If you're preparing to enter America's piping-hot housing market as a buyer, you're likely very aware of how expensive it is to purchase a home. With owning a home out of reach for so many, renting can provide an affordable, if somewhat less satisfying, consolation prize (after all, who wants to have a landlord when you're in your 40s?).

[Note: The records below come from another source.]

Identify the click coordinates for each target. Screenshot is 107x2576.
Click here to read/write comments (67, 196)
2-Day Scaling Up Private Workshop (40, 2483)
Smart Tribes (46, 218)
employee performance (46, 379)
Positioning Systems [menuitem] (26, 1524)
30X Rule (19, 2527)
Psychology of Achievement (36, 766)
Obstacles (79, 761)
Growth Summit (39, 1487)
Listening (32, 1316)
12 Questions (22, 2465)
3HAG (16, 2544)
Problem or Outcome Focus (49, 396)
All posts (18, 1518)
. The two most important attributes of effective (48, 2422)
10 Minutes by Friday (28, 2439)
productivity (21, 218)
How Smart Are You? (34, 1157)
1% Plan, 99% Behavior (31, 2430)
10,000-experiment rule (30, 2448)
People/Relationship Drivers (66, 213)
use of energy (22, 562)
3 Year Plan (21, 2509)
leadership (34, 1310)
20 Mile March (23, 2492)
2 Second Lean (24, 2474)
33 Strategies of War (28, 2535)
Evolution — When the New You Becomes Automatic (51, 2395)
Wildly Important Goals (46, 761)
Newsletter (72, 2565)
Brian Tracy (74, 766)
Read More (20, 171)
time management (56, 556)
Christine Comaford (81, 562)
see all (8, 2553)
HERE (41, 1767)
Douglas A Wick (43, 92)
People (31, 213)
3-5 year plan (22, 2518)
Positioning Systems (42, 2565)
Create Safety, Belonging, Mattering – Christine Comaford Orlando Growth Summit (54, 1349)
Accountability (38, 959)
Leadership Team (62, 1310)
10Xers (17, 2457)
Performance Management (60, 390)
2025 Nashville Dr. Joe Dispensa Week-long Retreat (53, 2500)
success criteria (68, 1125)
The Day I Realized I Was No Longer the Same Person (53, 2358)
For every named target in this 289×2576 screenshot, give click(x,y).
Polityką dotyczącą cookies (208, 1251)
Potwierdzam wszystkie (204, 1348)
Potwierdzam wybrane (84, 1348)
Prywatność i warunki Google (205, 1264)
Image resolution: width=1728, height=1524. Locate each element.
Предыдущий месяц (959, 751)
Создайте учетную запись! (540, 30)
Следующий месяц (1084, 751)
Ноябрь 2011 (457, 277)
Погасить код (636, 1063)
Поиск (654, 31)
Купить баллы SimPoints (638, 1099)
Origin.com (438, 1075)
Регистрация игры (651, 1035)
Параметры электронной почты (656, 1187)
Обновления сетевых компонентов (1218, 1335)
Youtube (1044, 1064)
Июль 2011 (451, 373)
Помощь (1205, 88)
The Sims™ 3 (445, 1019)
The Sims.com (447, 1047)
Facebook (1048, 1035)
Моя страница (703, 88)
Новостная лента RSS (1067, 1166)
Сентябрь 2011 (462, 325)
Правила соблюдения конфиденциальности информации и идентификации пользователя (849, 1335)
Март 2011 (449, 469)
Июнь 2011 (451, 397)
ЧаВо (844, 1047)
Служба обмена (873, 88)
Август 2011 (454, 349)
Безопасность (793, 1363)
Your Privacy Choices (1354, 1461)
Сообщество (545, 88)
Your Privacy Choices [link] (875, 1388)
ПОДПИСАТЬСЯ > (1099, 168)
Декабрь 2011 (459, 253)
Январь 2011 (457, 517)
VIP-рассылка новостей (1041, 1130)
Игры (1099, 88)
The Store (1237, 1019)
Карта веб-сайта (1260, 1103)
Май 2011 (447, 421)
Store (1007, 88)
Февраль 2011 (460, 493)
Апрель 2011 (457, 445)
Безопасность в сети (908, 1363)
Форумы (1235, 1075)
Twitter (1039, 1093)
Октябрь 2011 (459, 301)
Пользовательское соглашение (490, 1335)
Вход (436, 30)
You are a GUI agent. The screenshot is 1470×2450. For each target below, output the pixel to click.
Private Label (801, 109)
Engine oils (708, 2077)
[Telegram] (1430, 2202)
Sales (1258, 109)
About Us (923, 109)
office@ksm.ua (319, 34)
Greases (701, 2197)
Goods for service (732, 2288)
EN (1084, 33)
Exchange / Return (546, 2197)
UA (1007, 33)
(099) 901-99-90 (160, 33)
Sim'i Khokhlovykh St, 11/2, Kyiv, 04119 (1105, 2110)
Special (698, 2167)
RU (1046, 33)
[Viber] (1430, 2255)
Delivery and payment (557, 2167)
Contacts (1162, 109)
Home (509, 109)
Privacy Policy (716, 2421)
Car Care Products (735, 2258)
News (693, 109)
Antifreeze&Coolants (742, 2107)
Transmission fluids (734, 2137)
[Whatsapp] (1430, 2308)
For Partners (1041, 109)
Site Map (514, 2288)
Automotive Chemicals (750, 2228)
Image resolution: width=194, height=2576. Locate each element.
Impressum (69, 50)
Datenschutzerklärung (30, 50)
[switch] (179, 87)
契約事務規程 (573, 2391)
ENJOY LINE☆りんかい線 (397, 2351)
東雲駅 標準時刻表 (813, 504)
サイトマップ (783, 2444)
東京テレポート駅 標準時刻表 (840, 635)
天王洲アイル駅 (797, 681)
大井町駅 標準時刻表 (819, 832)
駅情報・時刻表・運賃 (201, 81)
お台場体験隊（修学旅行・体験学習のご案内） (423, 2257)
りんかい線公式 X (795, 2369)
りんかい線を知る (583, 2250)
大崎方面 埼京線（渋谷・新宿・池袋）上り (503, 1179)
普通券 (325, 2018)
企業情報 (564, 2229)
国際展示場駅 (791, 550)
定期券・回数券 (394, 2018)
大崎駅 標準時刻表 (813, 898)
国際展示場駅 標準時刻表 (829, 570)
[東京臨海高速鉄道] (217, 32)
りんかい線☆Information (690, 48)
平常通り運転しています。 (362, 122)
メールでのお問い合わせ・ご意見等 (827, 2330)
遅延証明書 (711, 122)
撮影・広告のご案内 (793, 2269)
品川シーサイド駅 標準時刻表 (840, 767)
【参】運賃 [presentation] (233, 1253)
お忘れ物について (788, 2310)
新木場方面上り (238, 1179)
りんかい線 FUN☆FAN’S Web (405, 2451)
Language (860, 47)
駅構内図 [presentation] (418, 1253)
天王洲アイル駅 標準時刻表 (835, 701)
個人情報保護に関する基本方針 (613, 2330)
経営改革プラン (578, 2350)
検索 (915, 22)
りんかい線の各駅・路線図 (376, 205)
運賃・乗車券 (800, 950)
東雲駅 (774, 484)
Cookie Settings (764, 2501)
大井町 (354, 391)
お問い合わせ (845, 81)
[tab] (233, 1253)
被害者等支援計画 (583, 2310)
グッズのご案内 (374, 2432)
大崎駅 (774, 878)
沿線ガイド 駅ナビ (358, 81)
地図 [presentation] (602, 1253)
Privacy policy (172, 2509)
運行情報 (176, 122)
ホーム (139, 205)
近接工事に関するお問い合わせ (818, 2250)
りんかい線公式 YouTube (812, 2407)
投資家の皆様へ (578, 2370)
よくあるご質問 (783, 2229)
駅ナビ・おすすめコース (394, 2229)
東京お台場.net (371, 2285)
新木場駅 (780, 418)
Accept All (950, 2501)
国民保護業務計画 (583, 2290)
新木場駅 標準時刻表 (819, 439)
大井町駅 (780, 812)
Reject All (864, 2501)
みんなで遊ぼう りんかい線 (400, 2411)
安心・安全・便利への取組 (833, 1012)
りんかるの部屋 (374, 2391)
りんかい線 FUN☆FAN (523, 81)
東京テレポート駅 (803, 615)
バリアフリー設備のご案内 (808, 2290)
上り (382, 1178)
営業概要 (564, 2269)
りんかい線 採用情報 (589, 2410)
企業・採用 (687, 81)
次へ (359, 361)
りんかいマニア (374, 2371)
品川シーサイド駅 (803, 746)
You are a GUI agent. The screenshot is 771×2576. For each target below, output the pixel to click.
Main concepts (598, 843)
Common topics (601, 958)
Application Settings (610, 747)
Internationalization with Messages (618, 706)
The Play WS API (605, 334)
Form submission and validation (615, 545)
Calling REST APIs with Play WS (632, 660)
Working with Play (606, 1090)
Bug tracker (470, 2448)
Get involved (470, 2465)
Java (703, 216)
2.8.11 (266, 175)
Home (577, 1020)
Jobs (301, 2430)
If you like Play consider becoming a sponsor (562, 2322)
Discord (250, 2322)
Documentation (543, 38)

But the uptick in rents across the country should cause you to reconsider whether sacrificing home ownership actually makes financial sense. A new study by the Urban Institute finds that in 17 metropolitan areas, it's actually cheaper to bite the bullet and buy a house than to rent one. By looking at the median income reported in each city and comparing it with the costs of putting down a 3.5% down payment on a median-priced home vs. renting a home, the study found it cheaper to buy in the following metropolitan areas:
|Metropolitan area||Percent of median income spent on mortgage payments with 3.5% down||Percent of median income spent on rent|
|New York-Newark-Jersey City, NY-NJ-PA||32.33||37.18|
|Tampa-St. Petersburg-Clearwater, FL||26.25||28.03|
Miami-Fort Lauderdale-West Palm Beach, FL
|Houston-The Woodlands-Sugar Land, TX||24.14||25.40|
Atlanta-Sandy Springs-Roswell, GA
|Minneapolis-St. Paul-Bloomington, MN-WI||20.31||21.20|
|St. Louis, MO-IL||17.08||17.62|
|San Antonio-New Braunfels, TX||23.88||24.10|
|Kansas City, MO-KS||18.47||18.67|
If you happen to have an allergic reaction to numbers and charts (perfectly understandable, but something you'll need to get over when trying to buy a house), here's a more concrete example using the data above to put things in perspective. If you bought a $175,000 house in Columbus, Ohio, and took out a 30-year fixed-rate mortgage with a 3.5% down payment (the smallest amount of down payment allowed with a Federal Housing Assistance loan), then your spending roughly 20% of your income on paying that mortgage. Assuming you earn $52,000 a year, close to the median income in Columbus, then that means $10,400 of your money is dedicated to mortgage payments. If you rented a three-bedroom house in Columbus, you would pay $11,029 a year in rent. The discrepancy is even larger almost 200 miles east, in Pittsburgh, Pennsylvania. Buying a house in the Steel City under similar circumstances means your mortgage costs you about $7,900 a year, while renting costs around $12,250 every year.
The decision between buying and renting a home doesn't solely boil down to how much money you spend—owning a home comes with other costs that renters dodge, including property taxes, home maintenance and homeowners insurance. Then again, the stability of owning a house in a neighborhood you love can be a priceless commodity to some buyers. You'll likely have to consider a whole host of questions—with financial ones being only part of the equation—about your long-term plans for the house, but at least you can make your decision armed with the knowledge that in some desirable cities, buying can be a better deal.